Wednesday, March 4, 2015

Wallachian Cavalryman c. 1575

The original occupants of what is now known as Romania called themselves Vlachs (not to be confused with a similar word used in Serbia and Bulgaria for cattle-raisers), and formed three independent states: Wallachia about 1324, Moldavia in 1359 and Transylvania at the beginning of the fifteenth century. First they were vassals of Hungary, later battlegrounds for the interests of Hungary, Poland, Austria and Turkey. At the beginning of the fifteenth century, the Ottoman Turks appeared on the borders of Wallachia, which finally fell under their rule in 1526, after the Battle of Mohacs.

Prince Vlad Tepes the Impaler (1418-56) (also known as Count Dracula) gained notoriety through his cruelty in the struggle against the Turks, and it was from him that the Turks learned to impale their prisoners on stakes without killing them at once, a skill they were later to use extensively. After the Turkish occupation, the Vlachs shared the fate of all occupied peoples. The local feudal lords (bospodars) often rose against the Turks, and took to the mountains and woods with their armed bands.

In equipment and appearance, the Vlachs were similar to the Hungarians and Russians; they wore large fur capes decorated with feathers, and sported the characteristic long, rounded beards. After their victory over the Turks at Calugareni in 1595, Vlach armies became almost completely cavalry forces. Several contemporary engravings by de Bruyn, made between 1575 and 1581, help us to reconstruct the appearance of the Wallachian cavalrymen.

They belonged, for the most part, to a type of light cavalry (calarasi), who acquired much of their equipment and equestrian skills from the Ottomans. Besides training their horses to walk, trot and gallop, the Vlachs taught them to walk like camels, moving both legs on one side at the same time. Today one can find horses walking that way, but it is considered a bad trait.

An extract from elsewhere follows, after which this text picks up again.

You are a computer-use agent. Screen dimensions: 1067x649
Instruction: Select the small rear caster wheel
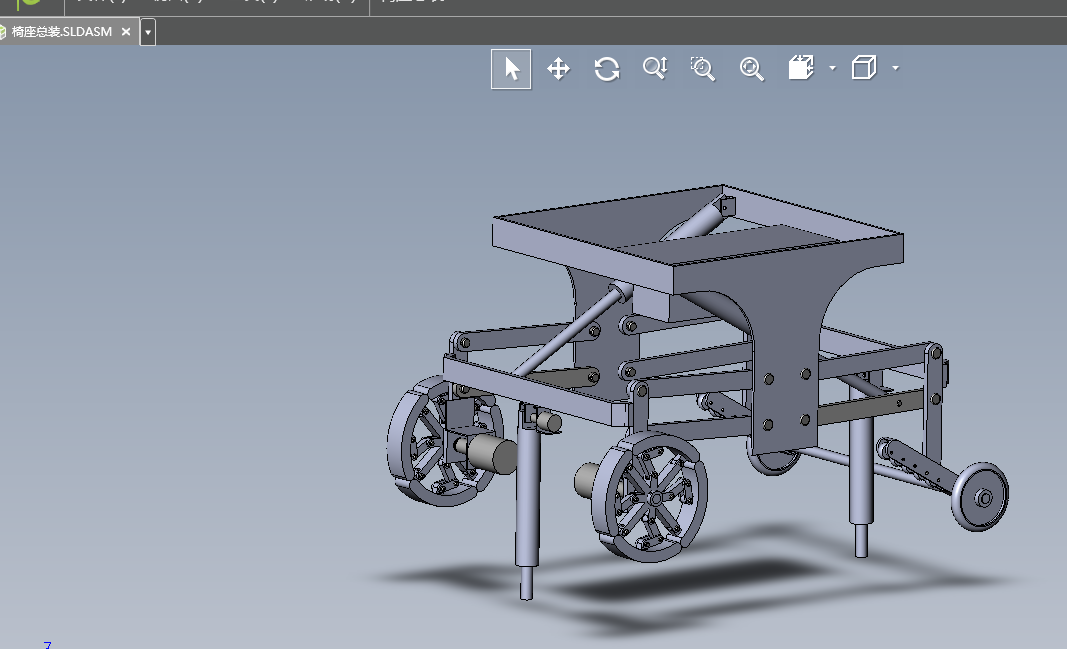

From the end of the sixteenth century, Wallachians served as mercenary horsemen to both the Ottoman Empire and its enemies - Poland, Hungary and Russia. They were organized in squadrons (sotnia, from the Russian word for 100) of about one hundred men. At one time there were 20 sotnias in Polish service in the Ukraine, and one of the frequent motifs on their flags was a bull's head. Like the Ottomans, they refused to use firearms for a long time; their main weapons were spear, sabre and composite bow. For protection, they wore mail shirts and used a light round shield.